Adile Naşit, baba dostu Necdet Mahfi Ayral sayesinde 1944’te, 14 yaşında İstanbul Şehir Tiyatroları- Çocuk Tiyatrosu’na girer. Halide Pişkin’in grubunda “Her Şeyden Biraz” oyunu ile İstanbul turnesine çıkar.
O dönem şehir tiyatrolarının gelecek vaat etmediğini düşünen anneleri Amelya Hanım bir gün çocuklarını baba dostu Muammer Karaca’ya götürür ve “Bu çocuklar tiyatro diyor, başka bir şey demiyor. Ne olur yanınıza alın” der. Muammer Karaca kadim dostunun iki evladını da tiyatrosuna alır.
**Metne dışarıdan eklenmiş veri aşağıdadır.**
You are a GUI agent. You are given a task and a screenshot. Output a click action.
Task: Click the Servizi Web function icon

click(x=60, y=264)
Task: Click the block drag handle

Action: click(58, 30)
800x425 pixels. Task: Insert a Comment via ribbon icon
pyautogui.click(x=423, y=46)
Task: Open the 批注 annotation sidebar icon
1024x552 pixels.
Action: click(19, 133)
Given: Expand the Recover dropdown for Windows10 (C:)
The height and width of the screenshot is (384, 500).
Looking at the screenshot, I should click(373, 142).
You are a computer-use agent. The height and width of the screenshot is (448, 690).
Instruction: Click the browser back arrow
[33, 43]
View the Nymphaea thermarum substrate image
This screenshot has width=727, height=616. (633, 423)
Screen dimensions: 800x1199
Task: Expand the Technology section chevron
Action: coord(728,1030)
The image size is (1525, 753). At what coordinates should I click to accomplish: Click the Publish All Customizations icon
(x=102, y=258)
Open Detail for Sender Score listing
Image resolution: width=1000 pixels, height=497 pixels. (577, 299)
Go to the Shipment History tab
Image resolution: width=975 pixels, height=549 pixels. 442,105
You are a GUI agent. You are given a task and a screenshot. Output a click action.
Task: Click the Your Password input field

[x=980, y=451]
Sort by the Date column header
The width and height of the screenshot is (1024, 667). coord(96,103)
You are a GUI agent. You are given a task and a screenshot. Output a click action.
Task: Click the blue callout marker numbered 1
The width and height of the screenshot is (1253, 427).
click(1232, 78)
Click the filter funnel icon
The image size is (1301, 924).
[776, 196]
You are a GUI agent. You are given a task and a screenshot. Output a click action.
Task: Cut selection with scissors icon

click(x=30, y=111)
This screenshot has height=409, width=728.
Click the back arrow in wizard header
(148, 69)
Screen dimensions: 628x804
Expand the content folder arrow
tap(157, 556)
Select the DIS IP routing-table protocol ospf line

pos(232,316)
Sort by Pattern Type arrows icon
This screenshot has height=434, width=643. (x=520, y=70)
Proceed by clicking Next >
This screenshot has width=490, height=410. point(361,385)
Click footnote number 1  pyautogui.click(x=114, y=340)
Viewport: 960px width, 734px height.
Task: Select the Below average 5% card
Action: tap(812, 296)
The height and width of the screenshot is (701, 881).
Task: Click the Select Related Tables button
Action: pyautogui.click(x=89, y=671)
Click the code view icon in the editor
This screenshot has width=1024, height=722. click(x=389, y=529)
Gençken yaşlı kadınları oynadı
Genç Adile, 1944’te figüran olarak rol aldığı bir gösteride anneyi canlandıran oyuncu hastalanınca henüz 14 yaşında, makyajla yaşlandırılıp anne rolünde çıkar sahneye. Sonuç harikadır. “Fuar Yıldızı” oyununda da canlandırdığı “Düttürü Leyla” tiplemesiyle de başta dönemin yıldızlarından Şevkiye May olmak üzere herkesten övgüler alır.
Hatta Şevkiye May, kendisinden bir gün kuliste sarf ettiği “Ben senin ablan sayılırım Adileciğim. Sana bir nasihat. Bu çarpık bacakların ve bücür boyunla tiyatroda asla başarılı olamazsın. Yol yakınken dön” sözleri için özür de diler.
Gencecik yaşında yaşlı kadın rolleri oynamaya ara ara devam eder Adile Naşit. “Masif İskemle” adlı oyunda Gülriz Sururi’nin 65 yaşındaki annesini yine büyük başarıyla canlandırdığında 25 yaşındadır. Oyunu izleyen Anadolu Film’in sahibinin dikkatini çeker. Görüşmeye çağrılır. Görüşmeye gittiğinde kapıyı Hüseyin Peyda açar ve sonrası şöyle gelişir: Peyda: “Kimi aradınız?”. Naşit: “Film için gelmiştim, beni çağırtmışsınız”. Peyda: “Bir yanlışlık olacak biz oyundaki 65 yaşındaki kadını çağırmıştık!”.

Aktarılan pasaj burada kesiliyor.